▶ **TASK DIRECTIONS**
Copy nothing but the line with "Task: Click the Save All toolbar icon" and the lines that follow it to the end of the entries below, and keep the pictures out.

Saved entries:
◇ ◇ ◇ ◇
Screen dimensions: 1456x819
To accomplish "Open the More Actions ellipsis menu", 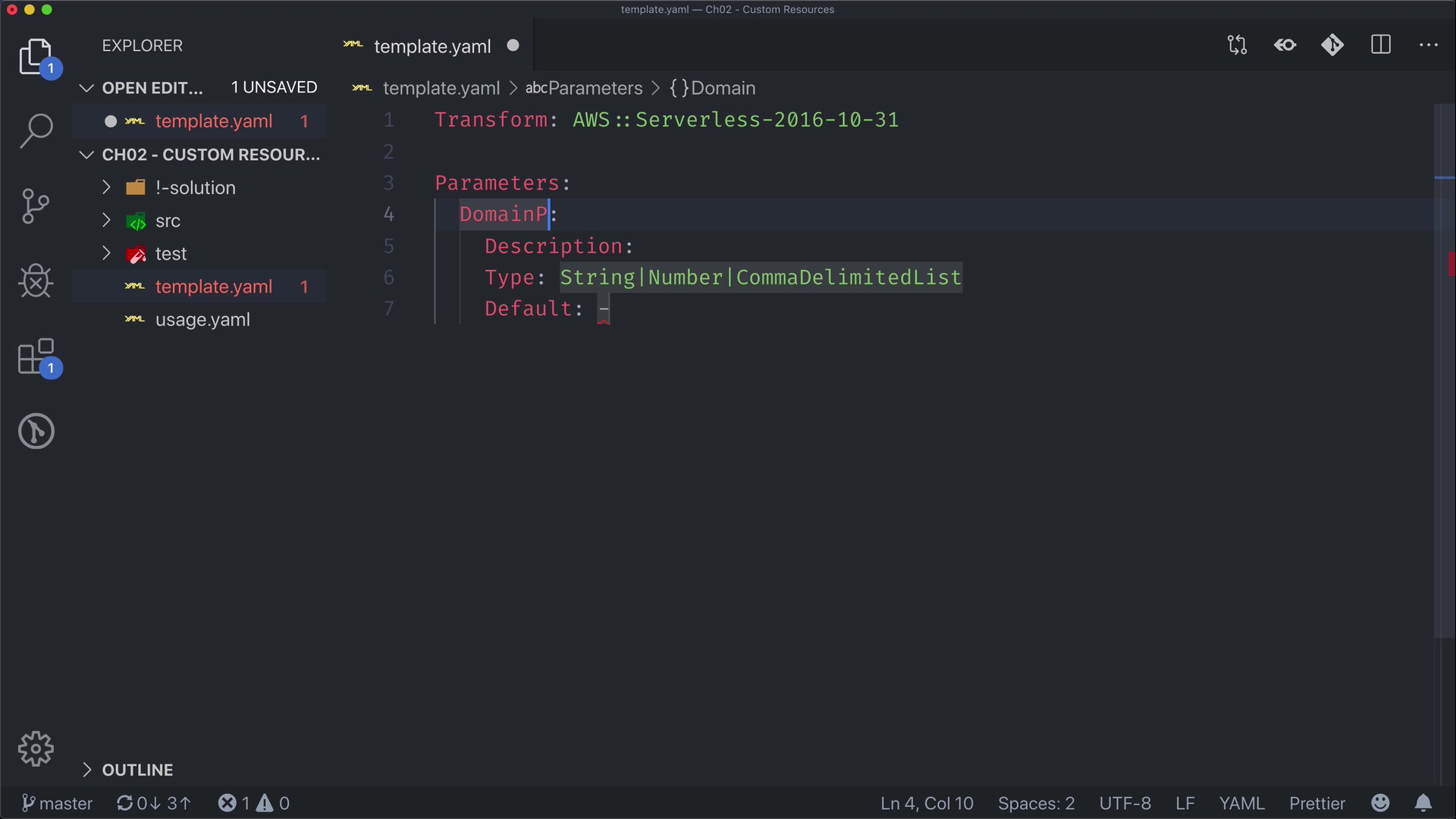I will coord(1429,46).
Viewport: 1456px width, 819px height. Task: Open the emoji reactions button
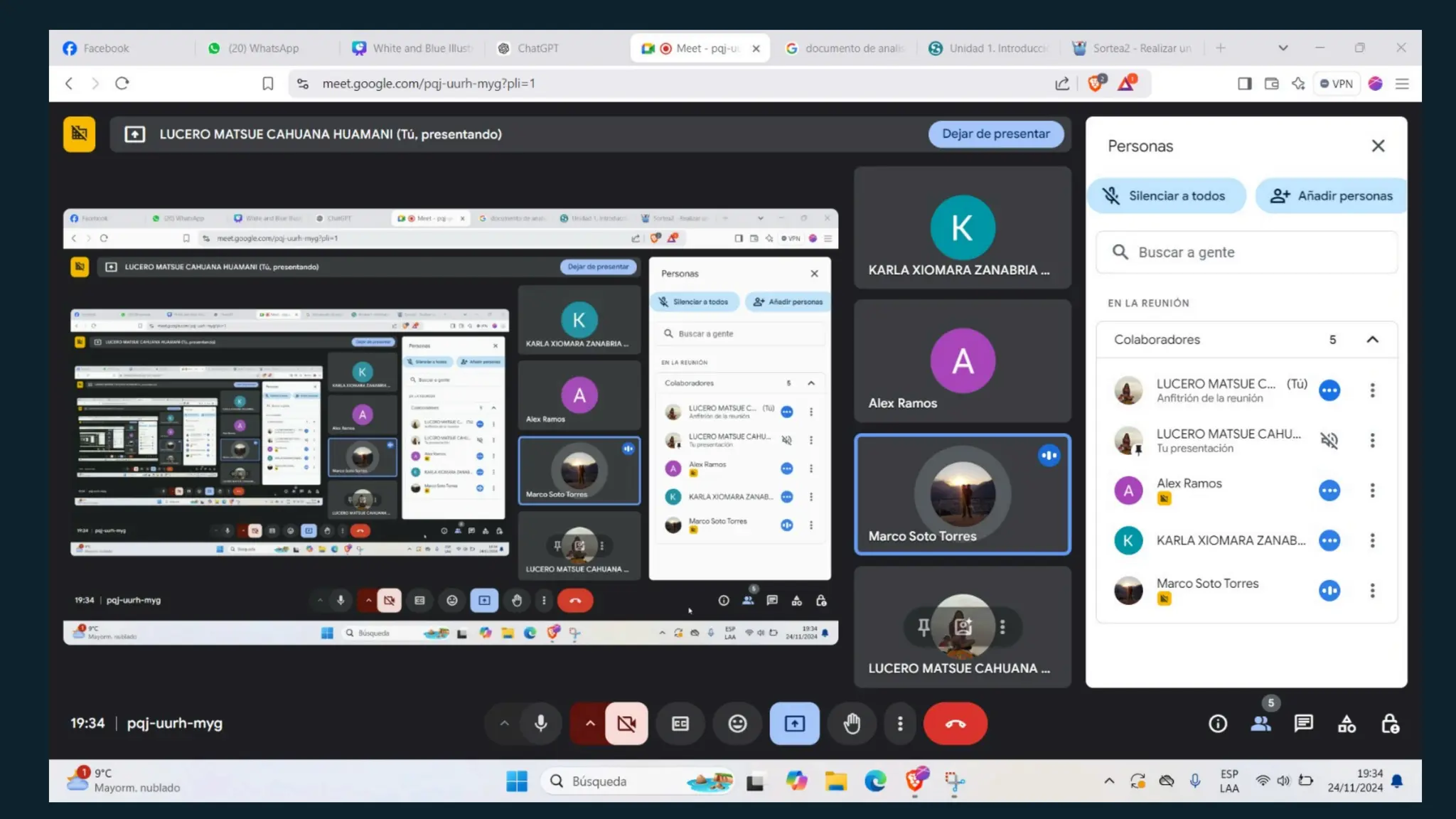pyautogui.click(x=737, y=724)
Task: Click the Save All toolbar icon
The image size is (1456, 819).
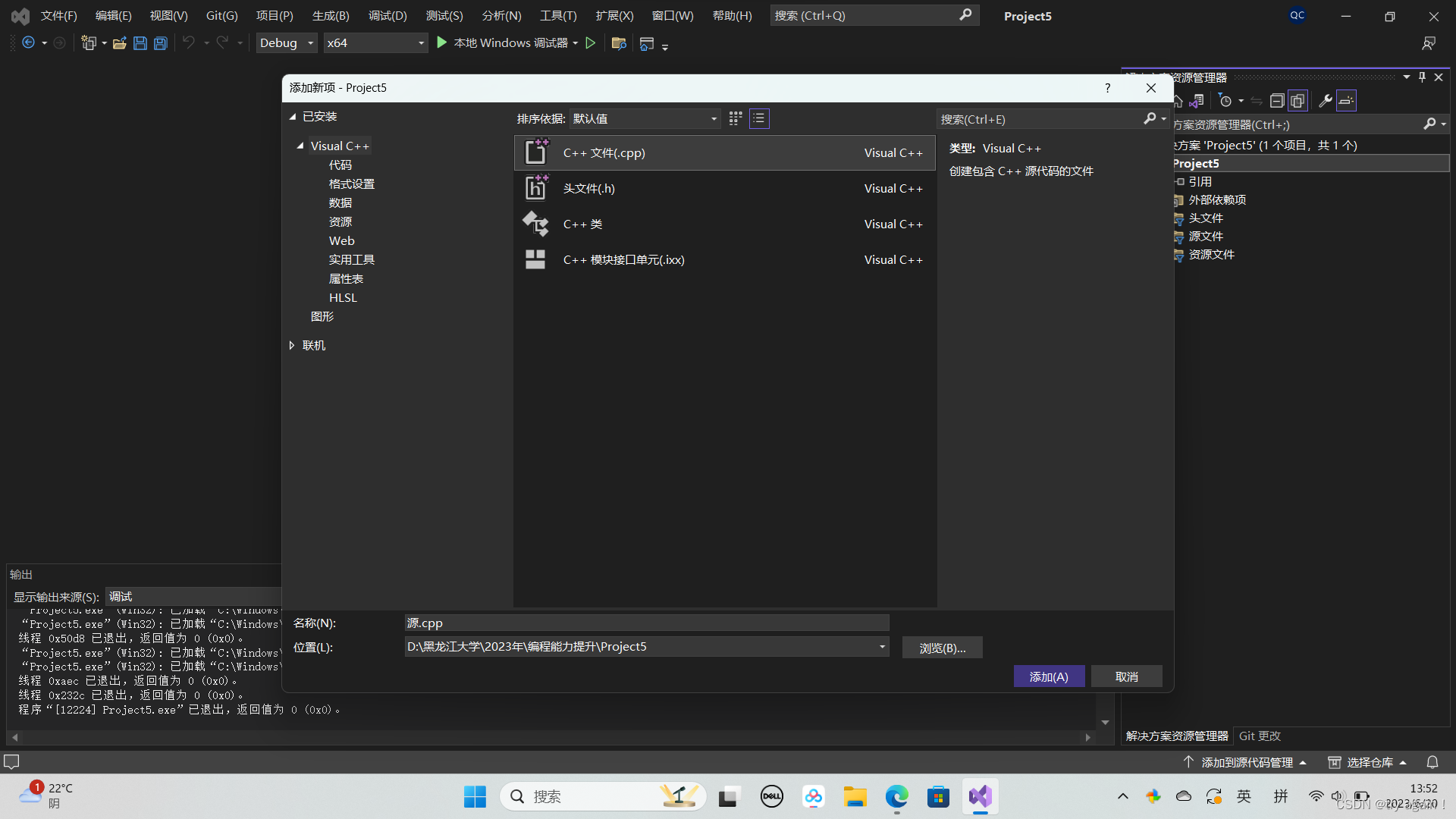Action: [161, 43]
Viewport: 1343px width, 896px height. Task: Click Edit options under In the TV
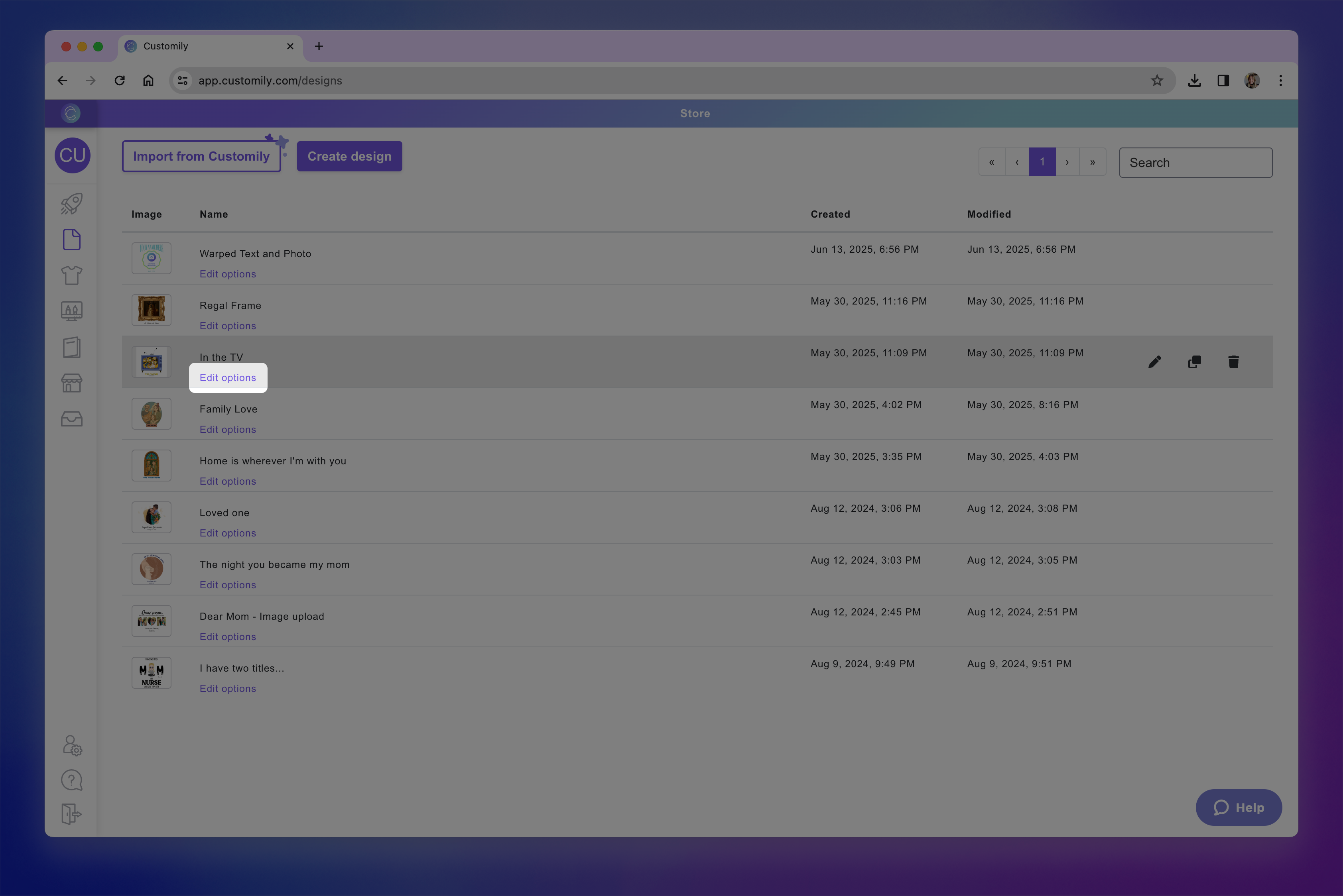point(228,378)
◇ ◇ ◇ ◇
▶ **WORKED SOLUTION**
Task: Click the Save All toolbar icon
The image size is (1456, 819).
Action: [161, 43]
Viewport: 1343px width, 896px height. Task: Click Edit options under In the TV
point(228,378)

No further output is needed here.